__TASK TO COMPLETE__. Only the lines from the first line of the records through the line containing "Open the 聊天" belong in the answer. Copy them exactly.

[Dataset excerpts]
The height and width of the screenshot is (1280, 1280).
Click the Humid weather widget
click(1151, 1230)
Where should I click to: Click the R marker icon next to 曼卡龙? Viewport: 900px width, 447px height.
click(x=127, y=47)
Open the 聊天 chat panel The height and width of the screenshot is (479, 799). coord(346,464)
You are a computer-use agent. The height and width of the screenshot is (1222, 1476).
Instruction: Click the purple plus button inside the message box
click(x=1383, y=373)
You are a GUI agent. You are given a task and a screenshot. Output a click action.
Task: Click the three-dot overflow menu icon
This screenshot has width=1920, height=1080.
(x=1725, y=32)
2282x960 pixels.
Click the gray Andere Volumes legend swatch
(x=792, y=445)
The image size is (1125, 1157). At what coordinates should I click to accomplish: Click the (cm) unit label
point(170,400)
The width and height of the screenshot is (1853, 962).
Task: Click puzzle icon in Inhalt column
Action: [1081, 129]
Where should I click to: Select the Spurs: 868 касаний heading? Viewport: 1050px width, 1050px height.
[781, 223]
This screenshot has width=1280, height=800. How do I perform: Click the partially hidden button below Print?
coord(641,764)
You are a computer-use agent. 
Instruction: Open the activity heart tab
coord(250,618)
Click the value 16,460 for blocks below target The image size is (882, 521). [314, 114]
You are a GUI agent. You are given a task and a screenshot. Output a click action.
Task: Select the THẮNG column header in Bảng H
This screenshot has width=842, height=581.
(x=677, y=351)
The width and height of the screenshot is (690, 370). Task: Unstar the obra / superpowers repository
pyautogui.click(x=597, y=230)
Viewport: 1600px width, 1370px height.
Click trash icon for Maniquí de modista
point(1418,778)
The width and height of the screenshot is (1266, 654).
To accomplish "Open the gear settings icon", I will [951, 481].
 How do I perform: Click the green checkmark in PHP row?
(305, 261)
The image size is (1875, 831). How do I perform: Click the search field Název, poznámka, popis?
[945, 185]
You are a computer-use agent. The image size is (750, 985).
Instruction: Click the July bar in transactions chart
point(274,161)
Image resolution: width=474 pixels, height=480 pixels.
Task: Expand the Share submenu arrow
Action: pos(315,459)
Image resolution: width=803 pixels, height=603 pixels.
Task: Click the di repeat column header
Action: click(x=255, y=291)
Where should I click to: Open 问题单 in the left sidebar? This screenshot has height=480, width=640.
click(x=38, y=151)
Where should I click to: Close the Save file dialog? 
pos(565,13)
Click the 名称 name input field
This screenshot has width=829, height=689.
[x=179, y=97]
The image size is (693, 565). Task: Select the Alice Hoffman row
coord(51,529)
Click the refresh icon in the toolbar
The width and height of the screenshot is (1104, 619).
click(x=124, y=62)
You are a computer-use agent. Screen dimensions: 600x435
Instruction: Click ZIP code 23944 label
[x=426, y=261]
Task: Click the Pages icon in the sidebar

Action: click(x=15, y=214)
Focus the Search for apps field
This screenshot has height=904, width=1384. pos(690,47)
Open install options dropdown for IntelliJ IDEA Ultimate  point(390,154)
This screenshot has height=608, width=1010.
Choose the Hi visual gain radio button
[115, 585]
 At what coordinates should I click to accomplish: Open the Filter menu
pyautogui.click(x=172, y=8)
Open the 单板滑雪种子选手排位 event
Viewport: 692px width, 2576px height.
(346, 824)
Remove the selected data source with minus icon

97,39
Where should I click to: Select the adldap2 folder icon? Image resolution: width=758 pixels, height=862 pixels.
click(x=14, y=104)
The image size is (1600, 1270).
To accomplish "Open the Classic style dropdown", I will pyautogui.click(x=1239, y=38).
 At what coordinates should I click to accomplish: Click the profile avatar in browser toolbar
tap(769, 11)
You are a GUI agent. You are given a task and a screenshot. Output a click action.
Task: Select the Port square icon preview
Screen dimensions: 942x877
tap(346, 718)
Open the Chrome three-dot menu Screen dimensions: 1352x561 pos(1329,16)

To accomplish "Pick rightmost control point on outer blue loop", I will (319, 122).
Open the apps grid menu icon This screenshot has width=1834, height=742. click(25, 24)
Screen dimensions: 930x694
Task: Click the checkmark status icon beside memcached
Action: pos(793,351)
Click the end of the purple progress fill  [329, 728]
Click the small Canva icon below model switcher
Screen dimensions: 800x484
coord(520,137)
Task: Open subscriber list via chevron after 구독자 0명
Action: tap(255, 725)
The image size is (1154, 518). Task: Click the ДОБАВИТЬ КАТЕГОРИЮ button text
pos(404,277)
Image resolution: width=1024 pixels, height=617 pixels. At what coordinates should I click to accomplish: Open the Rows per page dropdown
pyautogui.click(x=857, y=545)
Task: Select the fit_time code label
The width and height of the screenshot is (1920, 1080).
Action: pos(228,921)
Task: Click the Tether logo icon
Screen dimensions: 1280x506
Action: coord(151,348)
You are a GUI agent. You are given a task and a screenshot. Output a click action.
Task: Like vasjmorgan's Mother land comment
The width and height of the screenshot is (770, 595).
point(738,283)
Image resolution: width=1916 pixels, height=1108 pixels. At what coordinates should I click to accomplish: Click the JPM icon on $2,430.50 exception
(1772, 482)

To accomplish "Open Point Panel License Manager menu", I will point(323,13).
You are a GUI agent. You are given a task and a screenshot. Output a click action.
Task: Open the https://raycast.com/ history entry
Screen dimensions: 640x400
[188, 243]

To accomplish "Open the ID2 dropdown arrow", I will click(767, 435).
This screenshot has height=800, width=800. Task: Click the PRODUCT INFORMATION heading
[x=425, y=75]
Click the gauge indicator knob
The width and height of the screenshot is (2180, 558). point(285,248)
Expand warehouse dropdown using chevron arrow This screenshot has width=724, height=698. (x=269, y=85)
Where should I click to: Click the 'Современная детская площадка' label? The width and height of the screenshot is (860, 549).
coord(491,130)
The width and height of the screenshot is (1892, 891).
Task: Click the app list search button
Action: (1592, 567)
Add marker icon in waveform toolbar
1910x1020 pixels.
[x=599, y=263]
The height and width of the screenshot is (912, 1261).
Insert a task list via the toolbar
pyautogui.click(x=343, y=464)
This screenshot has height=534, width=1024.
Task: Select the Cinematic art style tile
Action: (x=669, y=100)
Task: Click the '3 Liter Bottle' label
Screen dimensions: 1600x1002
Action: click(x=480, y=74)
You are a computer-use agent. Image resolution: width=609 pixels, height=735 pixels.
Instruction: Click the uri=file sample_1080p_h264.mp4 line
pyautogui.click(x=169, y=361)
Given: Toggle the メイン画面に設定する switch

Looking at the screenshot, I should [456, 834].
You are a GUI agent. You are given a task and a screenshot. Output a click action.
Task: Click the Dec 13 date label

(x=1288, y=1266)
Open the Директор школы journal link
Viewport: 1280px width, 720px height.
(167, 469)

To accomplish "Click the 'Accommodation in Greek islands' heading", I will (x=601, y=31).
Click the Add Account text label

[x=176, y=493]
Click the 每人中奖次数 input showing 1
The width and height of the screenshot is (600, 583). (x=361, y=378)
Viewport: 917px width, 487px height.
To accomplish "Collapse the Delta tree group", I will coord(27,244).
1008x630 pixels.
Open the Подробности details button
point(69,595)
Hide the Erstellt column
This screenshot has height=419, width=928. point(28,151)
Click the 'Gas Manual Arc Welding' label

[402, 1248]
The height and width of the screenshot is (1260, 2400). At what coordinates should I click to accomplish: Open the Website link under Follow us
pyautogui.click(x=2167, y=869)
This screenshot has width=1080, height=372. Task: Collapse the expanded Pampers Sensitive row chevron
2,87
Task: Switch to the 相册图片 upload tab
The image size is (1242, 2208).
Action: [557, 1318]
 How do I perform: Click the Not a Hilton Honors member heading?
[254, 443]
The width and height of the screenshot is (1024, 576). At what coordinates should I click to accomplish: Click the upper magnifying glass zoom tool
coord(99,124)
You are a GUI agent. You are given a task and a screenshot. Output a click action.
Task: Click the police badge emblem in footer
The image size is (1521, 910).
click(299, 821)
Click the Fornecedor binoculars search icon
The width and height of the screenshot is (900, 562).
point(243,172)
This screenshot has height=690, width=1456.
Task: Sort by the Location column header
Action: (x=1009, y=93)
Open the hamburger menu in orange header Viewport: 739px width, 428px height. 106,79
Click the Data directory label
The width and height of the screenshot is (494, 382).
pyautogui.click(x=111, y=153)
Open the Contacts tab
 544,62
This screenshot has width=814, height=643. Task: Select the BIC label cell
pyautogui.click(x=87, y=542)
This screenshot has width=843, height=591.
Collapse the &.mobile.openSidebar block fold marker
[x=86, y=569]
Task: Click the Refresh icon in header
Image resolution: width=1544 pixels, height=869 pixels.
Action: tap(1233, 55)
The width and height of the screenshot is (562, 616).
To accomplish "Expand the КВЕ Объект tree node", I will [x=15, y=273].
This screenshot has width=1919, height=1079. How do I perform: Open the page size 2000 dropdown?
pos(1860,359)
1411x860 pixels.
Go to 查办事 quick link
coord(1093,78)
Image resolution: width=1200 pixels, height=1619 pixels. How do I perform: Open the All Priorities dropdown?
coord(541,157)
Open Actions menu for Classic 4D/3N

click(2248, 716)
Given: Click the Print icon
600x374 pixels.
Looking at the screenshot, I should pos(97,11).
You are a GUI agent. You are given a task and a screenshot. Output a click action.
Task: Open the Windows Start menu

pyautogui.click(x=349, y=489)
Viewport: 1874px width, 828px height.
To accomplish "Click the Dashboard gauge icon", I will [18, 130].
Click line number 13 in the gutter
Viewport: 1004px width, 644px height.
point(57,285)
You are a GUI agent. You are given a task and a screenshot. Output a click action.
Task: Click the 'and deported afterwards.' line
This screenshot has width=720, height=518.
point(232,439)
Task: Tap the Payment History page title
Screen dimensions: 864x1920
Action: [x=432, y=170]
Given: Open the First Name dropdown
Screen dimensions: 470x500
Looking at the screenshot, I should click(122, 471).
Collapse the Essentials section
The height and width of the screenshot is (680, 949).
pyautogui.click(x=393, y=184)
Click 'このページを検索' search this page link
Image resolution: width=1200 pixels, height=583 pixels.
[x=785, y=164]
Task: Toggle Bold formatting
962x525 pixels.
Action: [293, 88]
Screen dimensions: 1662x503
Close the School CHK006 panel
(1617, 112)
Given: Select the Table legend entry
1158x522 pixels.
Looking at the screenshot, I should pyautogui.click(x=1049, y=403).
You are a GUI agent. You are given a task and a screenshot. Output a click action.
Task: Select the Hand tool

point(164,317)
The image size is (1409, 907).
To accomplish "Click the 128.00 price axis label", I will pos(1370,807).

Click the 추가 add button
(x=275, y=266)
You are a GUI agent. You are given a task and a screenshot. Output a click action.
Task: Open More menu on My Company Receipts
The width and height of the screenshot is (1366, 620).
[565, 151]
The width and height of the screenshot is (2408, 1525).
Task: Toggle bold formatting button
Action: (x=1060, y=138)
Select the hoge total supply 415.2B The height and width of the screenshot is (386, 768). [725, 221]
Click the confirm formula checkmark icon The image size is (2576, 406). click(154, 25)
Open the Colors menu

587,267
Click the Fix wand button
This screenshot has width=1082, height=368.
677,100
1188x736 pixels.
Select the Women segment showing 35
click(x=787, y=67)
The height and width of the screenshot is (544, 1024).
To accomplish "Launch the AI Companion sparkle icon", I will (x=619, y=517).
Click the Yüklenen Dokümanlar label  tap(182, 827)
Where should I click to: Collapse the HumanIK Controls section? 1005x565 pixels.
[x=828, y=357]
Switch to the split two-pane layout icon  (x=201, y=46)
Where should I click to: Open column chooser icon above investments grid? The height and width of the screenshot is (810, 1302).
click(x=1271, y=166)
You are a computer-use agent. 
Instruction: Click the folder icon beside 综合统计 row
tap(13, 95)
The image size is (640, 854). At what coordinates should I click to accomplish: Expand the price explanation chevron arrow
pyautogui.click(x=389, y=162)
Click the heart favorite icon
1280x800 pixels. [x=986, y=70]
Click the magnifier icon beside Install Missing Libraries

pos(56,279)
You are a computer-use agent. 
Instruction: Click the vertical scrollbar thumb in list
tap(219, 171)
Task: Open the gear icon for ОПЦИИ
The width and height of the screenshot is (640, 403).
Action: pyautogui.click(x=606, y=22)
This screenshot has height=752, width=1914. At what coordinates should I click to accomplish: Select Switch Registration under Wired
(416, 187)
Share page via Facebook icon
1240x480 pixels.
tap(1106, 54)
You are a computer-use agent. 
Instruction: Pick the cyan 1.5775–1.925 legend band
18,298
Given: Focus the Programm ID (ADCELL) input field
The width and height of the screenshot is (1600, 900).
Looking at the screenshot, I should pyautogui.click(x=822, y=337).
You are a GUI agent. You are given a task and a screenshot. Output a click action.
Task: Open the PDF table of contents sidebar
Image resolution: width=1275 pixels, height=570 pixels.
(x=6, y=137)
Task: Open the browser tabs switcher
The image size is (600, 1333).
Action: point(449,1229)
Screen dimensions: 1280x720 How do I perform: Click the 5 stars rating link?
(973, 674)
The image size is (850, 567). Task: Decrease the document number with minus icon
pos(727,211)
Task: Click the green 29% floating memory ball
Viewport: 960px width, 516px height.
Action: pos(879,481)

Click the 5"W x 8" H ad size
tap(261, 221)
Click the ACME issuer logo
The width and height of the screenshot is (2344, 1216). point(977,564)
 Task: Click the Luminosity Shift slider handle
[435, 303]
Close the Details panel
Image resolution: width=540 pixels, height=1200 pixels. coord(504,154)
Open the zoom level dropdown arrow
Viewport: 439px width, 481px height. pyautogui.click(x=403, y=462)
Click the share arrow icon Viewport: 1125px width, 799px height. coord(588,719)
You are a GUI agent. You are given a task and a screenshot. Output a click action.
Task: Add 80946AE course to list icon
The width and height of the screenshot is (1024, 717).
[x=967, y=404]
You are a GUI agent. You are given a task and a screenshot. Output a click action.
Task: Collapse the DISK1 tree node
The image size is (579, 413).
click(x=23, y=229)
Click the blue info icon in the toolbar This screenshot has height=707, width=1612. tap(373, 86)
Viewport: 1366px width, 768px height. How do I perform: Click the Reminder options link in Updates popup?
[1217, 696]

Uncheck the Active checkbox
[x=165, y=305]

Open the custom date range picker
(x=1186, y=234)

__FINISHED TASK__.
The height and width of the screenshot is (1280, 1280).
Click the Humid weather widget
click(1151, 1230)
Where should I click to: Click the R marker icon next to 曼卡龙? Viewport: 900px width, 447px height.
click(x=127, y=47)
Open the 聊天 chat panel The height and width of the screenshot is (479, 799). coord(346,464)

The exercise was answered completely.